METR ran a randomized controlled trial with sixteen experienced open-source developers doing real work on their own repositories. Given early-2025 AI tools, they believed they were about 20 percent faster. Measured, they were 19 percent slower.

Hold the exact figure loosely. The authors themselves later flagged a selection effect that likely overstates the slowdown. The task sample probably under-counted the work AI helps most with. What survives the caveat is narrower but sturdier. On the work they actually did, these developers couldn’t feel the direction of their own error from the inside, even while living it. That’s the refrigerator light from the first piece, now with real money on it. The task happened to be coding. But the trap isn’t specific to coding. Any expert can be wrong about whether a tool is helping while they are in the middle of using it.

The machine has the mirror-image problem. Asked to fix its own reasoning with nothing new to go on, a model often makes things worse. The same blind spot that produced the error is the one doing the checking. The models that do reliably self-correct only learned how by being trained against an outside signal. That is the same point wearing a lab coat. Correction needs something the blind channel didn’t already have.

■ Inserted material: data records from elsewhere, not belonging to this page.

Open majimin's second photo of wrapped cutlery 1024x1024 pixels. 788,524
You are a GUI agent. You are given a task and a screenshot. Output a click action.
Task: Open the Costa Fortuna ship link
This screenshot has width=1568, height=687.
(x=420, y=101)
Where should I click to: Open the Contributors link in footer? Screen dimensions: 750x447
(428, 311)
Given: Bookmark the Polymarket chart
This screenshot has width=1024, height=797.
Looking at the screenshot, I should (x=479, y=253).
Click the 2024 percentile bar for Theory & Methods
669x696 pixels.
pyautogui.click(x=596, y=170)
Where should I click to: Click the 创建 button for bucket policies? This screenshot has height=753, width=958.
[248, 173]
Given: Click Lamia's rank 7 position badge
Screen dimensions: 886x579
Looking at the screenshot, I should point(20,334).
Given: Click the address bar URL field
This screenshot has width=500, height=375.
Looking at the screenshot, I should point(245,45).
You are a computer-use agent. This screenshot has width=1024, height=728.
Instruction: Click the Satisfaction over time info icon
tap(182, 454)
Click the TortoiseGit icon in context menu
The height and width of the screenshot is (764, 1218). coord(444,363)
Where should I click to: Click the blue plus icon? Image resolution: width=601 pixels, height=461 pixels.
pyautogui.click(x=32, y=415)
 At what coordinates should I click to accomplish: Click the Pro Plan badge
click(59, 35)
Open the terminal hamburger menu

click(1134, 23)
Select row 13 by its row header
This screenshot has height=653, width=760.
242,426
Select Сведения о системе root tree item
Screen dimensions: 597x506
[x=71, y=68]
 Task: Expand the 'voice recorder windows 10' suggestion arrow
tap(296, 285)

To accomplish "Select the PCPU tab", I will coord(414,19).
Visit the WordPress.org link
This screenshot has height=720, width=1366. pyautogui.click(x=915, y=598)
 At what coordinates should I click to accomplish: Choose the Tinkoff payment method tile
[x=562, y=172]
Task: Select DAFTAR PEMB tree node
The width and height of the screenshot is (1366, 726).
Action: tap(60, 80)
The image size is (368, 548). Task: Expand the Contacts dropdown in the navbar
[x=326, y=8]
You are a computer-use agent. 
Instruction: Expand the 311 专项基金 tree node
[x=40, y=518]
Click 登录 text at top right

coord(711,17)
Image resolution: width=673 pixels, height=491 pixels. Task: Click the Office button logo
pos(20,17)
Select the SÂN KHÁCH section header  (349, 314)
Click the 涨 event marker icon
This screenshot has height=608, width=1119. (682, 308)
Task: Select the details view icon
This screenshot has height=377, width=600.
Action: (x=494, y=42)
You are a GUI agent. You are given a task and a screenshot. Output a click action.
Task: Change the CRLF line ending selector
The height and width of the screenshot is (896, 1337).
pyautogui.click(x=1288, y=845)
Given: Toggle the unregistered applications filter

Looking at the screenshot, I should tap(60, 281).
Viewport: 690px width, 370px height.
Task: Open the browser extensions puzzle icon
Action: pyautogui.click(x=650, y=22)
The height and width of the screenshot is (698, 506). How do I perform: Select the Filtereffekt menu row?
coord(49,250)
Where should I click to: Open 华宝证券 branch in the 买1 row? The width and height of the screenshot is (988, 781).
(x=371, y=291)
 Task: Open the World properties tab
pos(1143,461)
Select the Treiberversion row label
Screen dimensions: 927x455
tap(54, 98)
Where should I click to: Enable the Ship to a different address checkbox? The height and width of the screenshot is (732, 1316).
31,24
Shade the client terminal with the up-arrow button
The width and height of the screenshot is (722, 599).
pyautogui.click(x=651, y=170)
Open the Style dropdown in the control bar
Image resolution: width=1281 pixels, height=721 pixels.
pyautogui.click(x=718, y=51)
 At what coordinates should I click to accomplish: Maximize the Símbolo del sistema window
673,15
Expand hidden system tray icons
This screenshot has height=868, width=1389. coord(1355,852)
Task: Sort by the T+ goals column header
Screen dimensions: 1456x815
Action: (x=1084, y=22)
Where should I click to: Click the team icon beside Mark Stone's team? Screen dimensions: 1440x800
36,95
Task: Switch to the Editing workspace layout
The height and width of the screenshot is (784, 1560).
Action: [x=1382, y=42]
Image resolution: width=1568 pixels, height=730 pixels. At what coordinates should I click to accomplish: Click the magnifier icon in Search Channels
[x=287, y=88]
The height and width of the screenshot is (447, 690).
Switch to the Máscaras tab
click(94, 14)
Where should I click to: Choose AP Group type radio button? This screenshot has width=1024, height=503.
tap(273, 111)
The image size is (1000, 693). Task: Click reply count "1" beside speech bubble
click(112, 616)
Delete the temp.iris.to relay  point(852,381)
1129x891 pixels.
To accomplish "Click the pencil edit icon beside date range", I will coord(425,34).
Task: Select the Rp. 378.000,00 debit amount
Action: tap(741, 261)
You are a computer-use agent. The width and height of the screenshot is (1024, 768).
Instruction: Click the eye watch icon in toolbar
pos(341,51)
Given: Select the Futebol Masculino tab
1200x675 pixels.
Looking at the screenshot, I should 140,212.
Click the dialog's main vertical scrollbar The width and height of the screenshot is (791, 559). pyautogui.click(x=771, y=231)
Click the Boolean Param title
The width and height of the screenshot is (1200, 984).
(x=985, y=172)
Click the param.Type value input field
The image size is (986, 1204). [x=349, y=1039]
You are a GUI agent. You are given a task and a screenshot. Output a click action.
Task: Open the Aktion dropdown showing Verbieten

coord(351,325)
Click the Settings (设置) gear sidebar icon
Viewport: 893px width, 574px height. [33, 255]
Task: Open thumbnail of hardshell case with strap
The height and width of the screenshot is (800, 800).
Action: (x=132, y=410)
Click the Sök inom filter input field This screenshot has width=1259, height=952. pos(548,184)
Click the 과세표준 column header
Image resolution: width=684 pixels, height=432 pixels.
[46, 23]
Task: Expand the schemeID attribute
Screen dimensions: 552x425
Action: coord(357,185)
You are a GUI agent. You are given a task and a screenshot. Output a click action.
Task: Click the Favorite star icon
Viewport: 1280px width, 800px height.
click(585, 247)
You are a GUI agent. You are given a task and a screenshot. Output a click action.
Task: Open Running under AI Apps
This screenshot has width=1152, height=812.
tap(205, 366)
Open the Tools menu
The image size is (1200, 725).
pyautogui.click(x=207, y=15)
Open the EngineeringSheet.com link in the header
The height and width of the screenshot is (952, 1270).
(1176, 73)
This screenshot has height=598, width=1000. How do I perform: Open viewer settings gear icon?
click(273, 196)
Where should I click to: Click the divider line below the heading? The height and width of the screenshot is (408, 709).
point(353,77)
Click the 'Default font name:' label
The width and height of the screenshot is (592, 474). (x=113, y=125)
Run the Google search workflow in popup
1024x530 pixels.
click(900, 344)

So both correction stories fail alone. And they fail the same way. A mind can’t audit the region it’s blind to. That includes the human mind. It includes the silicon one too. Why would stacking two instances of that failure produce reliability?

Composition, not oversight

It doesn’t. What works instead isn’t oversight in either direction. It’s composition.

Two correction systems that go dark in different places can cover for each other. But here’s the part the combine-two-opinions story quietly skips. A human and a model are not two unrelated judges. The model is compressed human text. It was trained to agree with human judgment. So it is most confidently wrong exactly where we are. Its blind spots are correlated with yours by construction. So the goal isn’t the smartest human and the smartest model. It’s the pair of competent correctors whose errors line up the least. A random checker is uncorrelated with you too. It’s also worthless. That’s portfolio thinking applied to judgment. You diversify against correlated risk, among assets that each actually return something. There’s now a theorem shaped like this. A 2026 analysis of when human-AI teams beat their best member proves the team helps only while the human’s mistakes and the model’s mistakes don’t overlap too much. Once they cross that line, no clever way of combining their answers can buy the advantage back. Correlation isn’t a tax on the gain. Past a point, it’s a wall. And that non-overlap is never a given. It’s the thing you fight for, continuously, against a system built to line up with you. The output was never the product. The question was never who’s in charge. It’s whether your blind spots are composed or stacked. Stacked is the default.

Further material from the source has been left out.